Exercise instructions >>
Pull out every line below that contains the string "dimensions".

Data for this task >>
>> begin

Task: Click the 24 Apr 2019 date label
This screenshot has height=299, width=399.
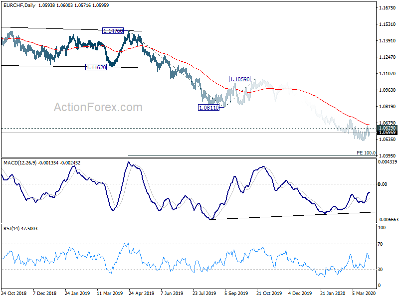Action: (141, 293)
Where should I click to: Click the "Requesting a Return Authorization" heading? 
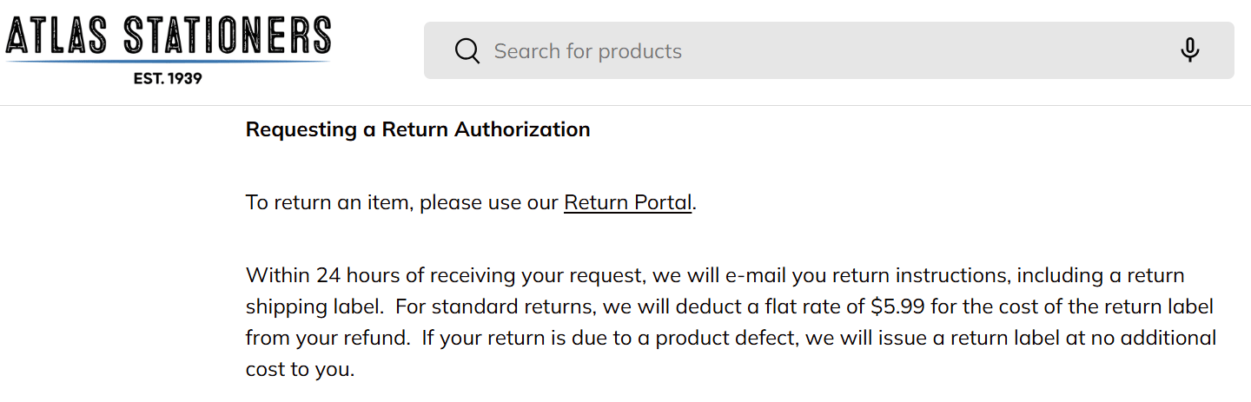[x=418, y=130]
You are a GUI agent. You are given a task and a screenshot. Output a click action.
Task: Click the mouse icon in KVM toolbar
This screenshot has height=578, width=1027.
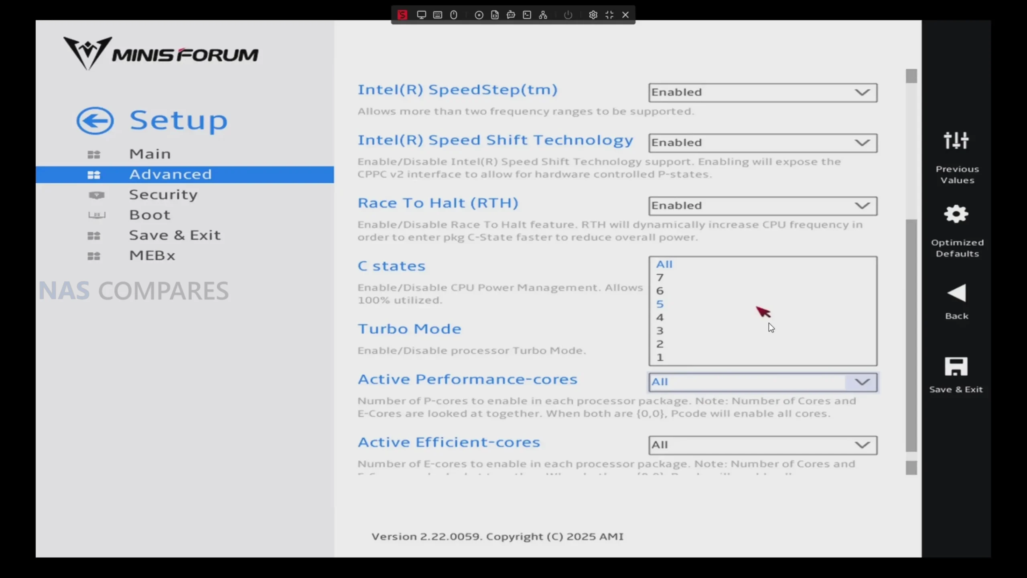454,15
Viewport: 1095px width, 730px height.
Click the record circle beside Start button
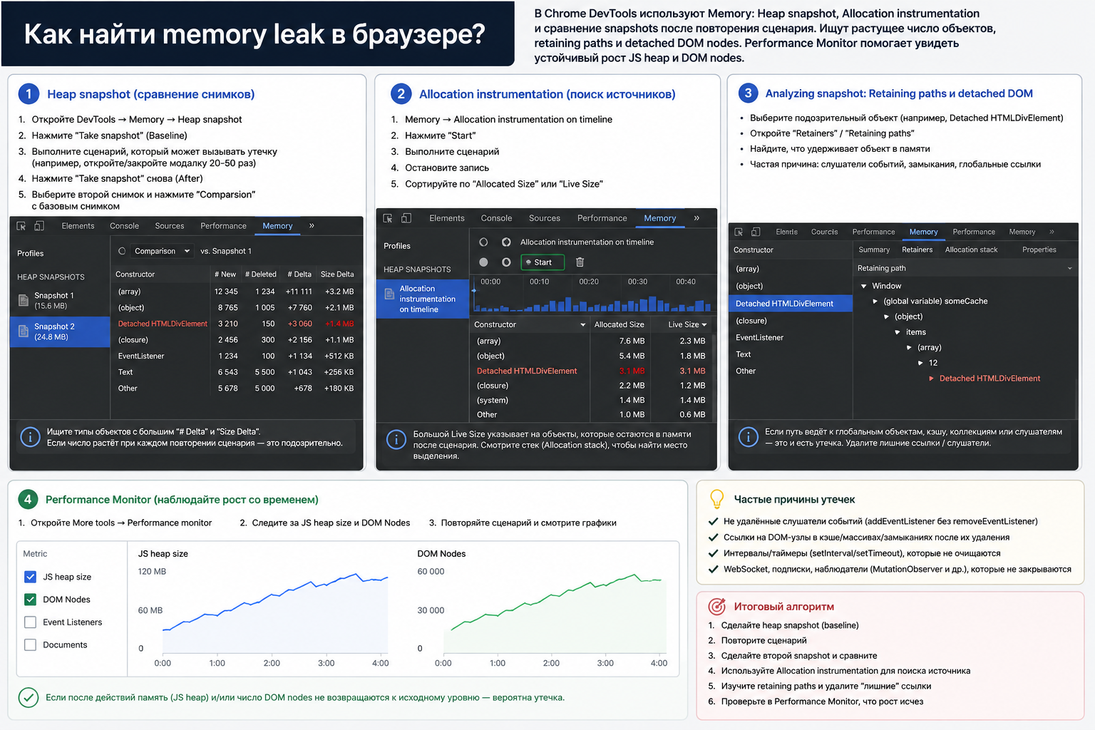[x=483, y=262]
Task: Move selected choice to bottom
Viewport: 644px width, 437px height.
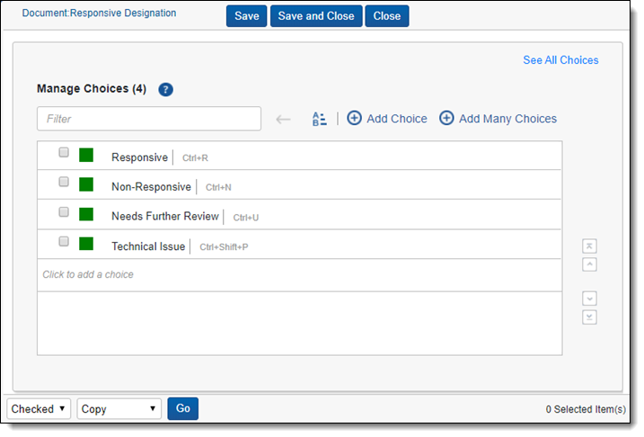Action: tap(590, 317)
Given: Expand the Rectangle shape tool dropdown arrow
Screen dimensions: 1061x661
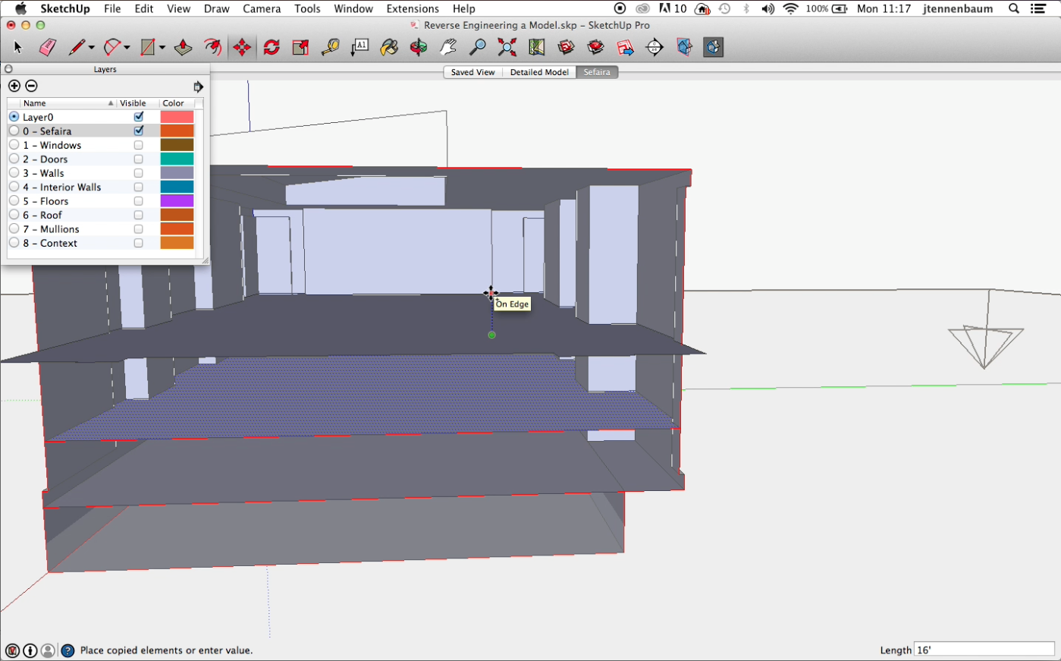Looking at the screenshot, I should click(x=162, y=48).
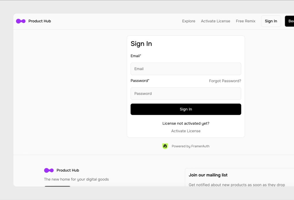Submit the form with the black Sign In button
This screenshot has width=294, height=200.
(186, 109)
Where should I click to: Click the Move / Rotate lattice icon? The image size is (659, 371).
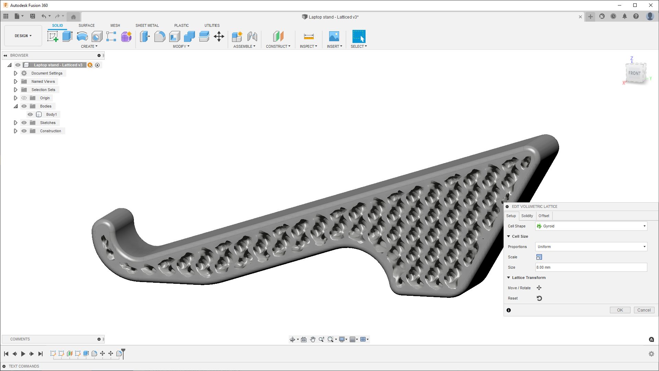539,288

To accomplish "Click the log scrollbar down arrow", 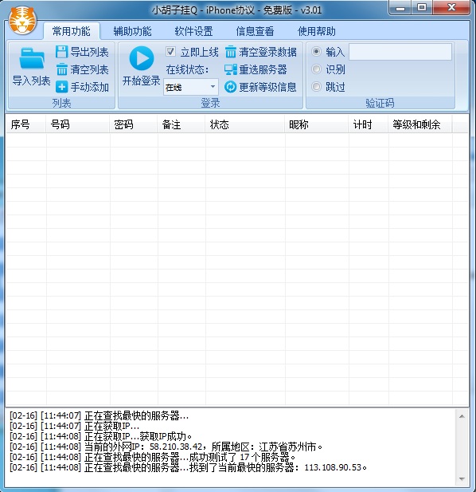I will tap(462, 478).
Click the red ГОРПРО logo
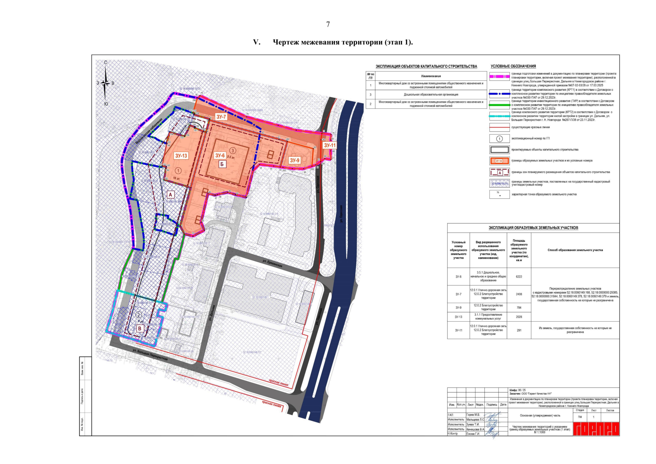 click(596, 429)
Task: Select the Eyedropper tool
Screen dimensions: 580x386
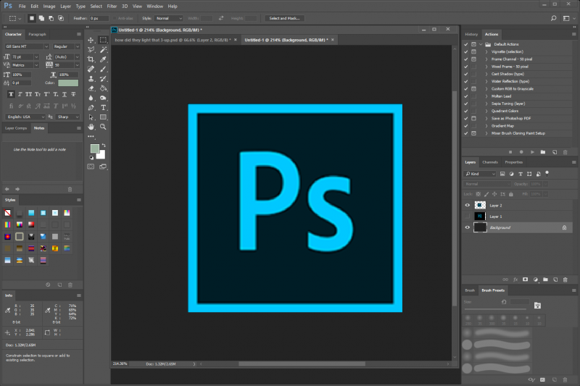Action: click(104, 59)
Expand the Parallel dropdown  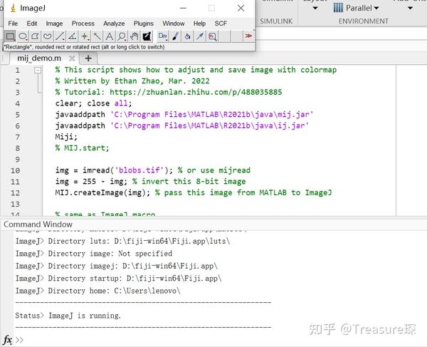pos(357,8)
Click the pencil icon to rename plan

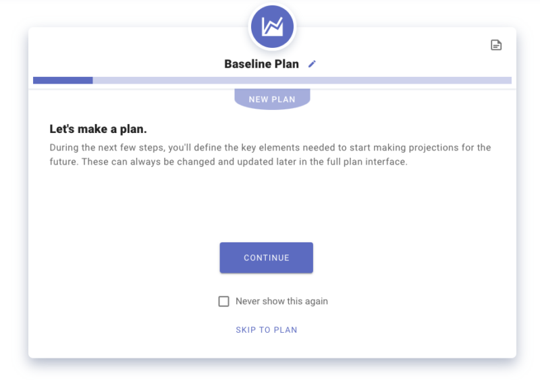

>> end

Complete answer >>
Screen dimensions: 1061x661
Screen dimensions: 580x386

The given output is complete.